How did you find your solution?

My problem is not solved yet if you could help.

My scanner is a plustek chipset based

 */etc/sane.d/plustek.conf wrote:*   

> 
> 
> [usb] 0x03F0 0x0605
> 
> option lampOff 300
> ...

 

The problem remains the same.

----------

## tom_bxl

onesandzeros,

I created  this post . You may want to add any comment.

----------

## AssociateX

Just for the record, "folder" (the guy who started this thread) has a very good solution, but it just affects people who have the package "net-print/hplip" or maybe the package "net-print/hpoj"(I have not tested it but my guess is that hpoj would cause the same problem that's why I say maybe here.)

There may have been a typo in his solution though as he said:  *Quote:*   

>  after some searching, I found that /etc/sane.d/sane.dll contained only 'hpaio'

  I do not have a /etc/sane.d/sane.dll although I do have  /etc/sane.d/dll.conf which matched the rest of his problem and solution.

If you don't use "net-print/hplip" or "net-print/hpoj" then this solution probably does not affect you.... although it might not hurt to look in the file /etc/sane.d/dll.conf and see if it looks right or not.
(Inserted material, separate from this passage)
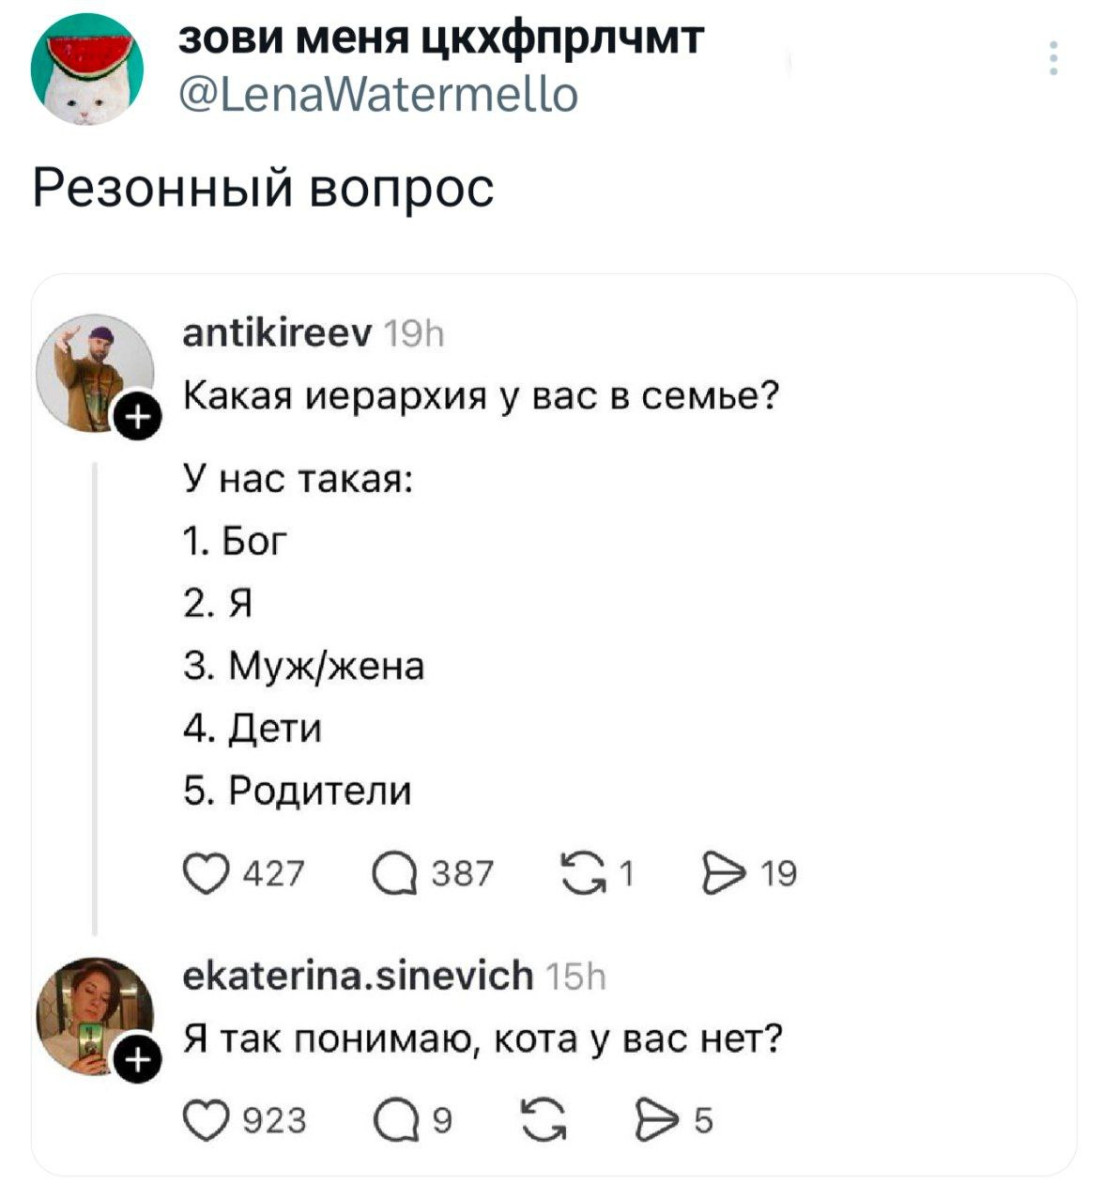
Task: Open comments on the antikireev post
Action: pos(393,873)
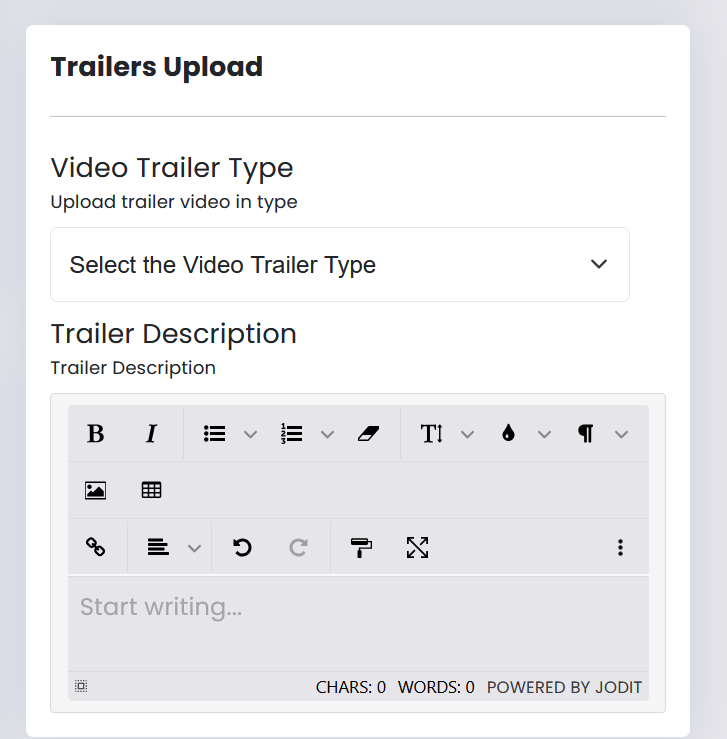The image size is (727, 739).
Task: Expand numbered list style options arrow
Action: (328, 434)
If there are a lot of lines in there that is better than only one line.

 "cat /etc/sane.d/dll.conf" only outputed "hpaio" but after the "emerge -avD sane-backends" and "etc-update" running "wc -l /etc/sane.d/dll.conf" showed "78 /etc/sane.d/dll.conf" meaning 78 lines in that file. "cat /etc/sane.d/dll.conf |grep hpaio" returned nothing so I did a "echo hpaio >> /etc/sane.d/dll.conf" to add it to the file and all is good now, scanner/xsane works and the HP printer which uses hplip/hpaio works.

If you don't use  "net-print/hplip" or "net-print/hpoj" then this solution is not for you... more than likely.

----------